The Congress, which appears to have ceded the second place slot in the state to the BJP, is yet to get into full electioneering mode, though the big Chhattisgarh win briefly lent a spring in its steps. A clear sign is the lack of buzz around even Congress president Rahul Gandhi’s showstopper promise of minimum wage guarantee.
Where the party has made some gains is among the farming community, which is impressed by the Congress’s farm loan waiver and higher MSP for crops in Chhattisgarh. Lingaraj, the convenor of the Paschim Odisha Krushak Sanghatan Samanyay in Bargarh, said, “The distress among farmers has made some consider the Congress also. Wherever the Congress has a strong candidate, farmers could vote for it. In other areas, we have asked farmers to vote for NOTA.”

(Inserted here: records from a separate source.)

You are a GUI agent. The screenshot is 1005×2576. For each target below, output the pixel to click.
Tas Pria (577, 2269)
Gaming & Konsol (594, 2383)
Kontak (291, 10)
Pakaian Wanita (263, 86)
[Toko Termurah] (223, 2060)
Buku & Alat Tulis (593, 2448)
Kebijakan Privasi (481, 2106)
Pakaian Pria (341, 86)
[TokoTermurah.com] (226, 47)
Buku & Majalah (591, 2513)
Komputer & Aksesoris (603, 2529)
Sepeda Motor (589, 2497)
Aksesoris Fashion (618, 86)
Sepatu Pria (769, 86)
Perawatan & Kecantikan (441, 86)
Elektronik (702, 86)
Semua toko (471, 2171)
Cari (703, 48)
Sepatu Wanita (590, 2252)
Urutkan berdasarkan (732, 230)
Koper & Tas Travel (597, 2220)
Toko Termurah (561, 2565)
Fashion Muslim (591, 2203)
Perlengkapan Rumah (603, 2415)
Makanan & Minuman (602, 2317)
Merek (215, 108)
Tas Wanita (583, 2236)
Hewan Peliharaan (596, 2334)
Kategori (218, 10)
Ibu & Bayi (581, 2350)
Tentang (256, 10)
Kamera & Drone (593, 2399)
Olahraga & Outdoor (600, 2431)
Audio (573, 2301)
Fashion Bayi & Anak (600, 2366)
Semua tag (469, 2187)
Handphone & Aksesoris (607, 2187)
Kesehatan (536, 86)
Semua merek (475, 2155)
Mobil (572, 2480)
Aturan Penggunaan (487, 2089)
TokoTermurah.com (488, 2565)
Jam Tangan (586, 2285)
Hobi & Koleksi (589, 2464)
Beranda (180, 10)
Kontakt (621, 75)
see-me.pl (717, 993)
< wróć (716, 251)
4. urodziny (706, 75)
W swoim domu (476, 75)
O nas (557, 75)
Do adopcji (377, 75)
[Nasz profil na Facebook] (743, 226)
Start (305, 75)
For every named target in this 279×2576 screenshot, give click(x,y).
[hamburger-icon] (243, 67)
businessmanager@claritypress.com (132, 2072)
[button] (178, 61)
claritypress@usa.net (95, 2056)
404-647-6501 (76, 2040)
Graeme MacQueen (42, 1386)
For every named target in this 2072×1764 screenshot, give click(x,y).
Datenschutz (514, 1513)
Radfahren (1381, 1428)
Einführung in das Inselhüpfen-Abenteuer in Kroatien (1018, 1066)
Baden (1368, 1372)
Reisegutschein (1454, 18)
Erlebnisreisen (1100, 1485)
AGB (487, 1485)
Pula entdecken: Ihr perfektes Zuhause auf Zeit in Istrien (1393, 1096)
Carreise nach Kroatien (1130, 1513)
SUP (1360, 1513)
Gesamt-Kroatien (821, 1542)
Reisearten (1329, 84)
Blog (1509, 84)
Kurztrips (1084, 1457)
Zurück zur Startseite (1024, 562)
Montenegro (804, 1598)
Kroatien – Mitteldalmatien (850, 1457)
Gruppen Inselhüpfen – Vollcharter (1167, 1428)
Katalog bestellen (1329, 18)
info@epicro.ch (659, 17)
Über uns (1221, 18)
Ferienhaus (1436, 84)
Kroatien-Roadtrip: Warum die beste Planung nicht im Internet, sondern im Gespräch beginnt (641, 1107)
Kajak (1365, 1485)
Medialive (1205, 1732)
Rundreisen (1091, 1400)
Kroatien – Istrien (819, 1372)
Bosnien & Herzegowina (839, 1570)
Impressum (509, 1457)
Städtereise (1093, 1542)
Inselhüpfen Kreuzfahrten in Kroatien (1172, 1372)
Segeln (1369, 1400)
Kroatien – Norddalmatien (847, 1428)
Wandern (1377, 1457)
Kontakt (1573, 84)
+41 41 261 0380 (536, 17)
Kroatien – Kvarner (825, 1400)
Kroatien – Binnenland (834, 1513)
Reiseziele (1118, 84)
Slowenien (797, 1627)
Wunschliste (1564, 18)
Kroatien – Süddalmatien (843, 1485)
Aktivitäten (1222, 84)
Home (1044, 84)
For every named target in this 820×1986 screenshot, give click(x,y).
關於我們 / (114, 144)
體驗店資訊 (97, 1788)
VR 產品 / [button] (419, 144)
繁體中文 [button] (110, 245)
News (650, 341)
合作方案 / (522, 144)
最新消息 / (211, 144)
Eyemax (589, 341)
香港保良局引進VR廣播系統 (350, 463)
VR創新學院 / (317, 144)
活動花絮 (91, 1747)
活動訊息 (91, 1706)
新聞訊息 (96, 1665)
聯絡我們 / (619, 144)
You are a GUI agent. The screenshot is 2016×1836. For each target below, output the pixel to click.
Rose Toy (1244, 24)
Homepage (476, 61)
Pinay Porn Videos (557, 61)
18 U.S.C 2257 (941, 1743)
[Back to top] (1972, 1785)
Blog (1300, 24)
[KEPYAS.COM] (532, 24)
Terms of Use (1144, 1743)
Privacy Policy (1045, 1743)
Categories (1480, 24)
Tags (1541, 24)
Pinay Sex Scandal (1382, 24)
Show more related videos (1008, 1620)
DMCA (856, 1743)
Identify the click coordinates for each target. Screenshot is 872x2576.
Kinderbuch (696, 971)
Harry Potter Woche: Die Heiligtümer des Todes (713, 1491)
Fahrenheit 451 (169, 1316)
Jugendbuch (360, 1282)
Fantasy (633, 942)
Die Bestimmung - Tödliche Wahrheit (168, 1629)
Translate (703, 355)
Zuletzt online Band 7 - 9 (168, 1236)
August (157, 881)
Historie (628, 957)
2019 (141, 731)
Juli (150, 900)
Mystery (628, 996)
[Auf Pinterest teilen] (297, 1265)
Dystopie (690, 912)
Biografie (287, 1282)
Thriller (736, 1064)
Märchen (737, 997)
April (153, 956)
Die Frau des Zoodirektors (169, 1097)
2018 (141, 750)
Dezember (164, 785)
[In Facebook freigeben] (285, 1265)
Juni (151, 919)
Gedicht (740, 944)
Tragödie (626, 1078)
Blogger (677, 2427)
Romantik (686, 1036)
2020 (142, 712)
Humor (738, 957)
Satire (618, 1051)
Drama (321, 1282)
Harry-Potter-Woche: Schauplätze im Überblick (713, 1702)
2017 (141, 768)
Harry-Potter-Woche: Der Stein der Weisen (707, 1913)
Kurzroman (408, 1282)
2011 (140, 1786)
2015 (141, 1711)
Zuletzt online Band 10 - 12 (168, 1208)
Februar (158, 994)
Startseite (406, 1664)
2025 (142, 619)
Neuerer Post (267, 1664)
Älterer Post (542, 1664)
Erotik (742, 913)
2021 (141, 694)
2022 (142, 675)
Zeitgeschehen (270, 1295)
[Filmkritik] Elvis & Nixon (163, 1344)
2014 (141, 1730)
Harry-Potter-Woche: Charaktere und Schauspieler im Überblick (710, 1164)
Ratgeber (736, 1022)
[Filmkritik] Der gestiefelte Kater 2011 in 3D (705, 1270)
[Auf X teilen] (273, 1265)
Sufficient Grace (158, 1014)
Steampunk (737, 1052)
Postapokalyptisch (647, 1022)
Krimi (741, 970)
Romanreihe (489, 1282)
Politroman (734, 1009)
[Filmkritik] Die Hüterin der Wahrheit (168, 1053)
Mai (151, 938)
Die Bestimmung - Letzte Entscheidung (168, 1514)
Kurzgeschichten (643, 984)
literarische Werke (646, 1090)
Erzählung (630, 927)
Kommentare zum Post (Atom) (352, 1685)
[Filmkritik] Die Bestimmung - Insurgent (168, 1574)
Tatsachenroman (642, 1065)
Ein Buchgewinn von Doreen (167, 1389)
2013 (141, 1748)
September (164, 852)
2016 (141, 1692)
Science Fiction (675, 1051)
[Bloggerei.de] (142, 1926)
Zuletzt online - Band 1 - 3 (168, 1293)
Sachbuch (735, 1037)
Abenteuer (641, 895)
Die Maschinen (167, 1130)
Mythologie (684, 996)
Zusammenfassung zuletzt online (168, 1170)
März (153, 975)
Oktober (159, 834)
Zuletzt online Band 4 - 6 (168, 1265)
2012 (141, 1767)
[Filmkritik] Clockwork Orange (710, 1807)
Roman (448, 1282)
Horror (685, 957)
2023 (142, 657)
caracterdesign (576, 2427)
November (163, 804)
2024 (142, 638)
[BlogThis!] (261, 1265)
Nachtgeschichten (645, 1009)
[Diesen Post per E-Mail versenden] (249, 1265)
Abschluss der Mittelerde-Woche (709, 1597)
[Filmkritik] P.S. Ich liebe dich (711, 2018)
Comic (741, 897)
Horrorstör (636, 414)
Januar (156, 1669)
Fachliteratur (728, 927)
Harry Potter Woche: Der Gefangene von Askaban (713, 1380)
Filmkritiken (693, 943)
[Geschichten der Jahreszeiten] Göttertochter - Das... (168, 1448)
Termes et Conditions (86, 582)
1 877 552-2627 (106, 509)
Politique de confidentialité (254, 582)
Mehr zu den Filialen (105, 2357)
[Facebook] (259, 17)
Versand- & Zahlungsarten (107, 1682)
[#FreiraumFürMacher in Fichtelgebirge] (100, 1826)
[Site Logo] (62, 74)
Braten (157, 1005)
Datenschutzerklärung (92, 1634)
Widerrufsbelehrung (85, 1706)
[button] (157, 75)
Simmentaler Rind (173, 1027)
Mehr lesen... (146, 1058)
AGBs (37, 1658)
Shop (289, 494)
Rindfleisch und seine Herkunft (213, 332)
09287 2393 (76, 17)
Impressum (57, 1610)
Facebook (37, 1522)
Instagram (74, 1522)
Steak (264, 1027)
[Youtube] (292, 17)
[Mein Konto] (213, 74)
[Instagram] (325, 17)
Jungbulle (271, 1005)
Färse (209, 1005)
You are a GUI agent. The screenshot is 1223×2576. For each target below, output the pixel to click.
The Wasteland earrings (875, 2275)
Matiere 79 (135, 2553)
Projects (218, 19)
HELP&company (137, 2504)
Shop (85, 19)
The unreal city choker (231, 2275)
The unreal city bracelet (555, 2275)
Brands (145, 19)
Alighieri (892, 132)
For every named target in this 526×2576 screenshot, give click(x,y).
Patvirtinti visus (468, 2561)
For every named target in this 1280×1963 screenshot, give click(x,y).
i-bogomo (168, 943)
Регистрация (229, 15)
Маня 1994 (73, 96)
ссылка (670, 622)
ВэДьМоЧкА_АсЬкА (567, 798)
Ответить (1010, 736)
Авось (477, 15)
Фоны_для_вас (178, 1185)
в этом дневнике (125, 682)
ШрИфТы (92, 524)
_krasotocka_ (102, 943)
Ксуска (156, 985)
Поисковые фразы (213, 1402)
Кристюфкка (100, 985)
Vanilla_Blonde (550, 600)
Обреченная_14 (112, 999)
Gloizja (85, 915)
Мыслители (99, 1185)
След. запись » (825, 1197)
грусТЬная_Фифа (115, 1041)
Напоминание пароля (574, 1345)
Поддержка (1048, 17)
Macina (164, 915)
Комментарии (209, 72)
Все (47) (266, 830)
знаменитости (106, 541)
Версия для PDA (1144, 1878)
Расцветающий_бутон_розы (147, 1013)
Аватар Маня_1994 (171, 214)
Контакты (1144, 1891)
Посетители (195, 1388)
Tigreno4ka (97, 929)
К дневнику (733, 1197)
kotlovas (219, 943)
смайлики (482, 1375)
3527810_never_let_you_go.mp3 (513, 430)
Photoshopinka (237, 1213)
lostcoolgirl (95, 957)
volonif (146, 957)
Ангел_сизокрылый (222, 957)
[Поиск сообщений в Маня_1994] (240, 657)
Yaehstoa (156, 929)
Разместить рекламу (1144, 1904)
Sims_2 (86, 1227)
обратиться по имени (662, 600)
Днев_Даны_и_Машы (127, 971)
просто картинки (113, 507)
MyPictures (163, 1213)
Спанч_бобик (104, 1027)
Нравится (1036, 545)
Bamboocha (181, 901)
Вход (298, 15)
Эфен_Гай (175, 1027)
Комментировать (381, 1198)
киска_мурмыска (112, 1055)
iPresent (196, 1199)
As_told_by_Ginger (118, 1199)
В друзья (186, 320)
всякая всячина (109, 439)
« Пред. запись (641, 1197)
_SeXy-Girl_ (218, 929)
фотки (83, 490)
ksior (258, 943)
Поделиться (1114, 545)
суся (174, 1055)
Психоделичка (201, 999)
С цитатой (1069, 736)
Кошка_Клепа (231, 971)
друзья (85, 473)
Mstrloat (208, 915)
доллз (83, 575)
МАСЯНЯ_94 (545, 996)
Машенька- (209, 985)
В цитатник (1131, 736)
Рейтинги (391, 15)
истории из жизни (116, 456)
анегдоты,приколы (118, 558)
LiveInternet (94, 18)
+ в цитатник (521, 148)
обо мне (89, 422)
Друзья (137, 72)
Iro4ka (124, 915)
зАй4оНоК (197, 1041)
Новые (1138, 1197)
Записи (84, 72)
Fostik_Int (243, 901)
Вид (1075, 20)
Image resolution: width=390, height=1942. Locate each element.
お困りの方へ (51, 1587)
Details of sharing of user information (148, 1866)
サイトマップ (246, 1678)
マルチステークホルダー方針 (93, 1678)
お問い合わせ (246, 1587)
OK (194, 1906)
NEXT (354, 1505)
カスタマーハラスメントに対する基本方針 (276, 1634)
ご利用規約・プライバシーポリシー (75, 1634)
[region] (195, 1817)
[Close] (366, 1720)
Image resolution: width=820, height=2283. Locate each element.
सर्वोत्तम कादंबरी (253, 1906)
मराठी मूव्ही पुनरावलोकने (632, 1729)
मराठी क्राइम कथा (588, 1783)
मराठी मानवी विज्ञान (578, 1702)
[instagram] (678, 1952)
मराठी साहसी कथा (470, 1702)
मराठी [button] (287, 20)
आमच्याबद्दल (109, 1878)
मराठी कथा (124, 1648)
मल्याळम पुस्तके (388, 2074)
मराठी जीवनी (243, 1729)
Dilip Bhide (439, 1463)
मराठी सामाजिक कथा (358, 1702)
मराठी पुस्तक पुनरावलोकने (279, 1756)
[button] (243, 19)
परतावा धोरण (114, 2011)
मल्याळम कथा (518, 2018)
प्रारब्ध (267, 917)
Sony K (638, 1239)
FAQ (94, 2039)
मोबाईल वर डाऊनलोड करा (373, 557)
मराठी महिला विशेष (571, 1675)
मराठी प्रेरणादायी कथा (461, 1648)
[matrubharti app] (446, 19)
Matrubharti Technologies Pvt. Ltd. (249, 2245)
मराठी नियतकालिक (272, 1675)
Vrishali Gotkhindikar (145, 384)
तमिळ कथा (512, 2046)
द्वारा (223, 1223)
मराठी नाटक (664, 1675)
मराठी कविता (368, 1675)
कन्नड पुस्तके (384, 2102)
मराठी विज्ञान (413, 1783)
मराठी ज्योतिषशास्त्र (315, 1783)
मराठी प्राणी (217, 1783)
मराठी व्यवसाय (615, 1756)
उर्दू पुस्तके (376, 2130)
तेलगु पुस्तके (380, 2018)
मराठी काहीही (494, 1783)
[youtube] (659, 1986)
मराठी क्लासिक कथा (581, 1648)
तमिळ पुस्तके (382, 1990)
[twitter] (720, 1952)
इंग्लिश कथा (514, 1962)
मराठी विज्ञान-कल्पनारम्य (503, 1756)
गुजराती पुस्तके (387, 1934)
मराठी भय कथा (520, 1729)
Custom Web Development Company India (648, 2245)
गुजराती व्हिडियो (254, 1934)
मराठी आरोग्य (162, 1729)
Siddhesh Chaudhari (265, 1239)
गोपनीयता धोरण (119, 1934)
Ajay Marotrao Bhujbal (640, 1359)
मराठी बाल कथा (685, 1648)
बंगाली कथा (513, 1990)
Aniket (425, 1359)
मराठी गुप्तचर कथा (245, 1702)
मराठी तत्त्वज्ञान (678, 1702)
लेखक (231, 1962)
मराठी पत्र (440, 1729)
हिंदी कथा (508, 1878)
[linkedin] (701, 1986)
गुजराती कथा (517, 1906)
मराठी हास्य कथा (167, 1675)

Samarendra Mishra, Congress candidate from Balangir Assembly constituency, said, “The Congress won Chhattisgarh, Rajasthan and Madhya Pradesh with farmers’ support. The BJD in the state and BJP at the Centre have proved disastrous for farmers. So they will support the Congress.”
However, even Mishra, whose father Narasingha Mishra is the leader of the Opposition, conceded the party is “late”. “We have been harping on the loan waiver and high MSP. We need to see that minimum wage guarantee is also encashed,” Mishra said.